芥川賞は純文学。純文学だけどさすがに芥川賞受賞直後だけにすでに4人待ちになっていた。

何度か書いてきたことだが、私は読書力も貧弱で読書家ではない。

ただただ、話題作で騒がれているからミーハー精神で読んでみようと思うだけ。

超人気作という小説を借りてきても、面白さがわからず、読み切れなくて貸し出し期限(2週間)が到来して読まないまま返却ということの方が多い。

そんな中で、「俺たちの箱根駅伝」は面白かった。700ページ超の長編だったが一気に読んでしまった。

それを昨日のブログで書いた。

実際には、2,3日前に書いていてブログ公開の操作を忘れていて、昨日アップしたのだが・・・

「俺たちの・・・」の後に読んだ本(予約が廻ってきた本)は「サンショウウオの四十九日」

「サンショウウオの・・・」は140ページちょっと。

読み終えるのに4日かかった。

「俺たちの・・・」で読書の面白さを感じて、その勢いでよんだから読み切れたが、その勢いがなければ最初の10ページくらいで読むことを中断していただろう。

哲学書というか科学書というか、何がどうなっているのか難解で、筋書きも頭がこんがらがる内容で、「俺たちの・・・」を読み終えた勢いが無かったら読み通す気力はなかっただろう。

 

「サンショウウオの・・・」でいいたいことはこういうことなのだろうと、わからないでもないが、わかりやすく説く方がいい。

私は小説は面白いということがいちばん大事だと思っている。

井上ひさしさんの言葉に「むずかしいことをやさしく、やさしいことをふかく、ふかいことをおもしろく、おもしろいことをまじめに、まじめなことをゆかいに、そしてゆかいなことはあくまでゆかいに」というのがあるが、これが私の求める小説。

凡人でもわかりやすくないと読んでもらえないだろう。

とにかく私の読書力では、わからなかった。

 

読み終わって、芥川賞の選者たちの選評を読んでみたが、やっぱり難解な本のようだった。

選者の中にも難解だという意見があって、なぜかほっとした。

 

もう1作。同時受賞の「バリ山行」も図書館には蔵書されていなかった。この著者のペンネームは長山K三蔵。
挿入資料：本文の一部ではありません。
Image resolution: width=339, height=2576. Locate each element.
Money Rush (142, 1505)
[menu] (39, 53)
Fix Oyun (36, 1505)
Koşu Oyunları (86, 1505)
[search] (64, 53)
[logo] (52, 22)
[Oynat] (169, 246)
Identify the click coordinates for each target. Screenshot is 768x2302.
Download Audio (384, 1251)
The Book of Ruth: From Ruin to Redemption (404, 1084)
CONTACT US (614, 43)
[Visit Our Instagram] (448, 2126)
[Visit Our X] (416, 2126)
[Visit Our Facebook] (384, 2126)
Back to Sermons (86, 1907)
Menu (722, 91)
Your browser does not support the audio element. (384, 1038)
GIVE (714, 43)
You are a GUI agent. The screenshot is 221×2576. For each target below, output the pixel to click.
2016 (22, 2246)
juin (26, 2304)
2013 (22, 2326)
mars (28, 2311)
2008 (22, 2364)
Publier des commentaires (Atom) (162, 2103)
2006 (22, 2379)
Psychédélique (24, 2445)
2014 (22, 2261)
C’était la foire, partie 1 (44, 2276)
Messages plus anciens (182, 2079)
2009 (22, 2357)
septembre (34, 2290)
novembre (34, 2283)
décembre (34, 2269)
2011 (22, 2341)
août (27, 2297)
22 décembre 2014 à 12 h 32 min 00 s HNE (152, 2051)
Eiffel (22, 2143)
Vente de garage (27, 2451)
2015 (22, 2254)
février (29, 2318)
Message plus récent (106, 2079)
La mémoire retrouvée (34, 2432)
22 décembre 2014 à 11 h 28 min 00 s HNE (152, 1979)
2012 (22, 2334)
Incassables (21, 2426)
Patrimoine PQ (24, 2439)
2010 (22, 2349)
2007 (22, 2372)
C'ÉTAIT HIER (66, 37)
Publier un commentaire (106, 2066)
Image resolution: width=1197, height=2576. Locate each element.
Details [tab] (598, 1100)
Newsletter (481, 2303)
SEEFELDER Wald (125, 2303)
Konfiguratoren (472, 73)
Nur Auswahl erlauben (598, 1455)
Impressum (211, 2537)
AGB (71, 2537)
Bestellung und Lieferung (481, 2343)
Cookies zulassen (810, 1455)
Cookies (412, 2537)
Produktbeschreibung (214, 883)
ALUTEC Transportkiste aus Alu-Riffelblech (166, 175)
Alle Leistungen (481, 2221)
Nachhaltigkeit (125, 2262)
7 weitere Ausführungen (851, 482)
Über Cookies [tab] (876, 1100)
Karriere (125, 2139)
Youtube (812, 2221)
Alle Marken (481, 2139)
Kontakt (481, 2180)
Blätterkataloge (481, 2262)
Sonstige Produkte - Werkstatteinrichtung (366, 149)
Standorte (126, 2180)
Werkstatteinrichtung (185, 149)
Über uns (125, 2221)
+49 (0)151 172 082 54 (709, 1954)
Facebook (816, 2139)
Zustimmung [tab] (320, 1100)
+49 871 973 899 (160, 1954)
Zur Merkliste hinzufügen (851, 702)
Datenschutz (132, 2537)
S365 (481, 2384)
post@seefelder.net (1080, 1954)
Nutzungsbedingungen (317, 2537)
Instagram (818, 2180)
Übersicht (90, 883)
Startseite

この人は、ペンネームと受賞記事で掲載されていた見た目が気になっていた。

いま、図書館で蔵書検索をかけてみたら入庫していた。

早速予約したが、なんと、まだ1人待ちの状態だった。

 

ミーハーじじいの好奇心の旅は終わらない。

2024年8月16日 (金)

俺たちの箱根駅伝 池井戸潤

オリンピックで、深夜、明け方までテレビを見ることがあって、10日からはお盆休みもかさなって、もともと狂っていた私の睡眠時間のリズムがさらに狂ってしまった。

さる、連休初日の10日のこと。

午前2時になってもなかなか寝付けなくて、図書館から借りてきてそのまま机の上に置いていた「俺たちの箱根駅伝」を読み始めた。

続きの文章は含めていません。